- _Task description_
Using the data below, transcribe exactly everything from the line that contains "At what coordinates" down to the line that contains "Click the channel". Include both of those lines and none of the pictures.

- _Provided data_
[Start of section]
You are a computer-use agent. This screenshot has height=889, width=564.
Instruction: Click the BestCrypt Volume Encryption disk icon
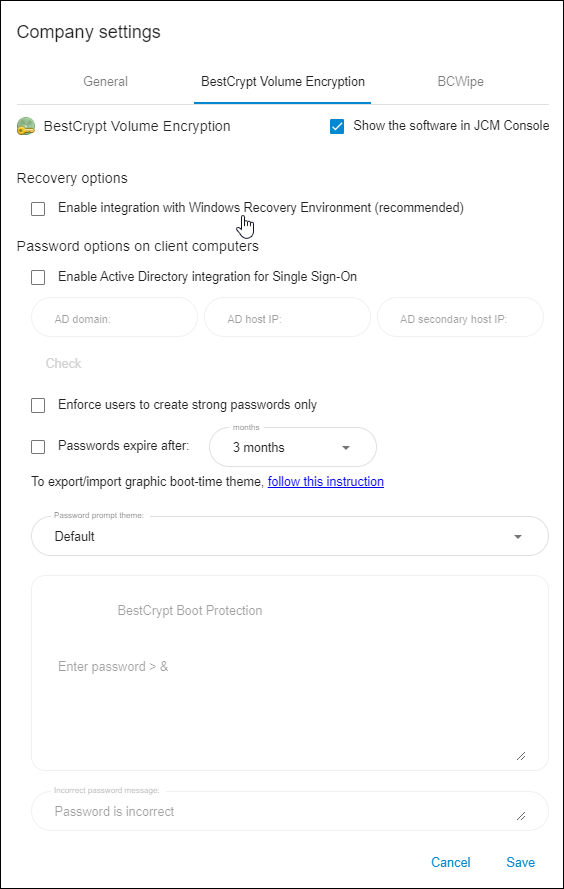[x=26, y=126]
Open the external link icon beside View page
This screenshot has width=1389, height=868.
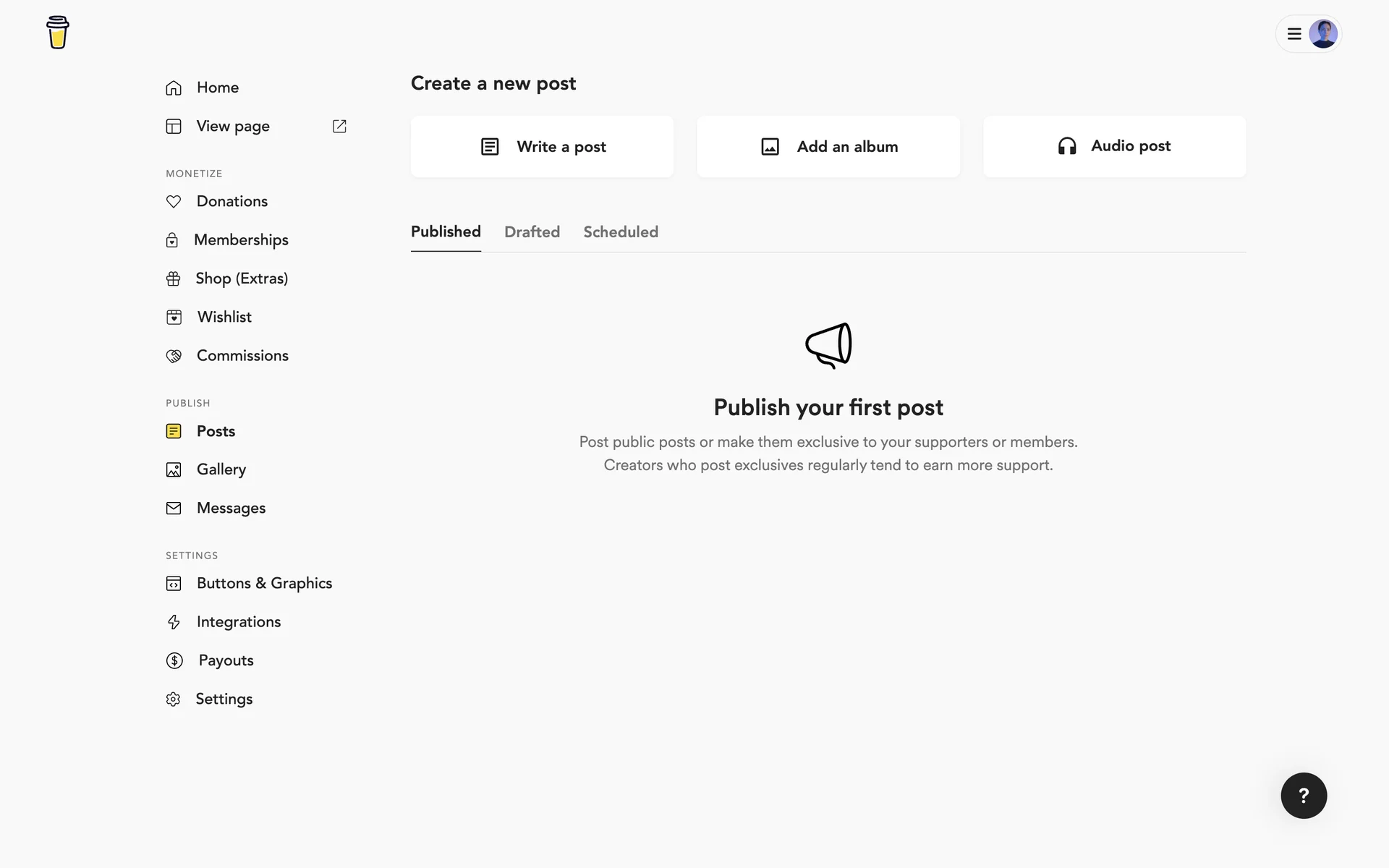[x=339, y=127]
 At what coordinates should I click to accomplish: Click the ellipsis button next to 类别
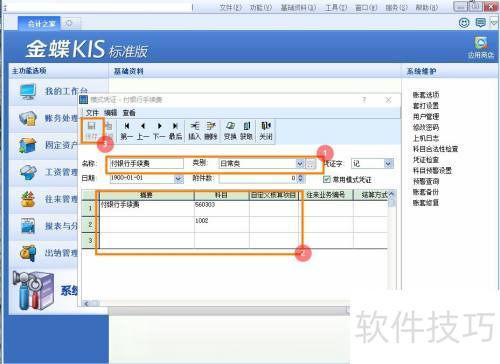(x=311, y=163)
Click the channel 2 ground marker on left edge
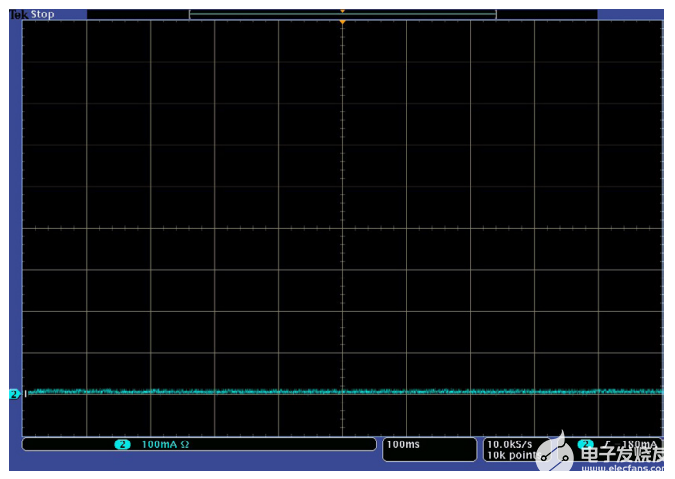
[End of section]
[Start of section]
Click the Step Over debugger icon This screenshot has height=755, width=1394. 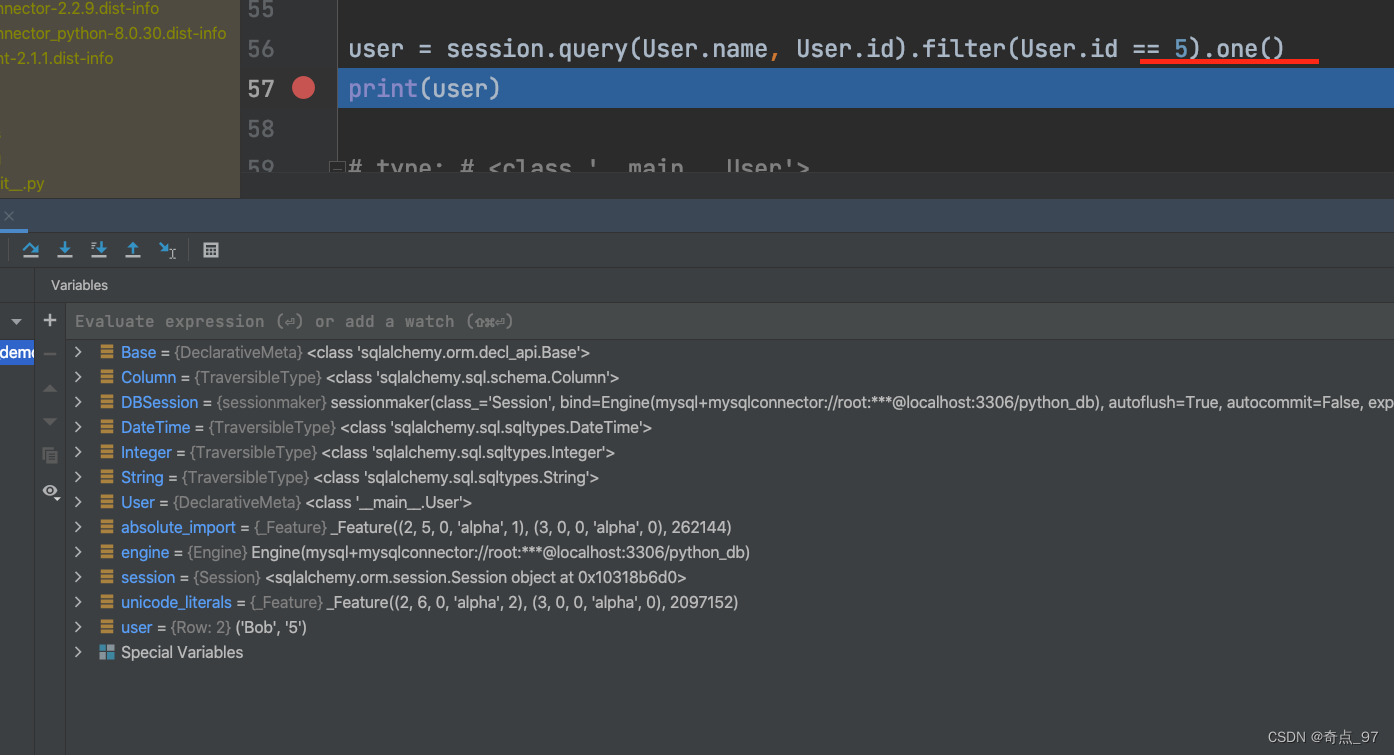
[End of section]
- _Output for this exercise_
 At what coordinates should I click to accomplish: Click the ellipsis button next to 类别
(x=311, y=163)
Click the channel 2 ground marker on left edge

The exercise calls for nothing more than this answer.